The NATO-Ukraine scheme
In other words, Stoltenberg has without prodding confirmed what the Russians have been claiming for years. NATO was turning Ukraine into an armed, hostile military base on Russia’s border, at a time when not only Ukraine was supposed to be implementing the 2015 Minsk agreement, but key NATO powers Germany and France were supposed to be ensuring that Ukraine was indeed implementing that agreement. The Minsk agreements, signed by the Kiev government and the representatives of the people of the Donbass, provided for the gradual reintegration of the Donbass into Ukraine. As part of the step-by-step process of reintegration, the Ukraine constitution would be changed in order to grant certain areas of the Donetsk and Luhansk a “special status.”None of that ever took place, as the Russians repeatedly pointed out. Indeed, former Ukraine President Petro Poroshenko, who signed the Minsk agreements on behalf of Ukraine, recently admitted that he never had the slightest intention of fulfilling the terms of the Minsk agreements. His goal in signing the agreement had been to buy time to enable Ukraine to build a “powerful military.” “What is the result of the Minsk agreement?” he asked. “We win eight years to create an army. We win eight years to restore economy.”

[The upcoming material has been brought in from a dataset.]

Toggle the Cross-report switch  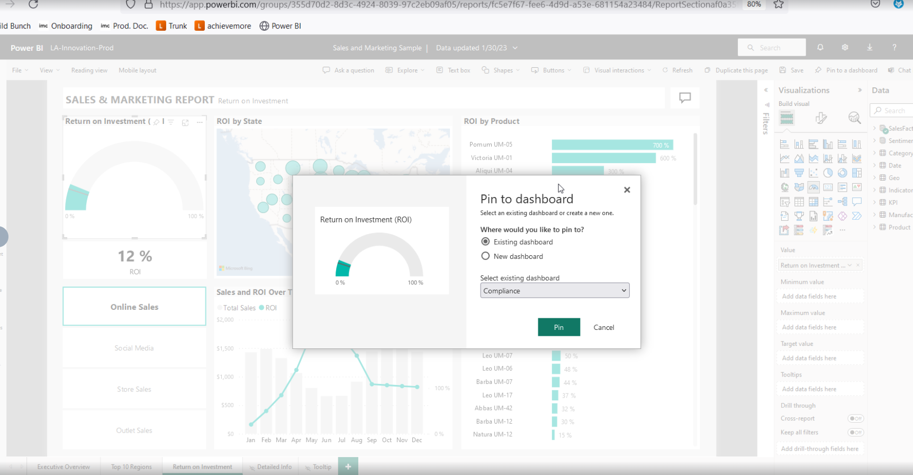855,418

NATO, as Stoltenberg admits, happily played right along with the Ukraine government’s scheme of pretending to be interested in implementing Minsk while in reality preparing for war. Also playing along with this theater were the NATO powers—Germany, France and the United States in particularly—who were piously pretending to be anxious to implement Minsk while sternly condemning Russia (which was not a party to Minsk—like France and Germany, it was a guarantor) for its supposed failure to implement Minsk. Throughout those eight years, the same NATO powers continued to arm Ukraine, while tacitly and not so tacitly encouraging it to prepare to resolve the problem of the Donbass by force (in clear violation of Minsk). And, as NATO well knew, there was no way Russia would stand by passively in the event of an armed attack by the Kiev government against the ethic Russians of the Donbass. In other words, for eight years NATO prepared Ukraine for war against Russia, which it knew was coming.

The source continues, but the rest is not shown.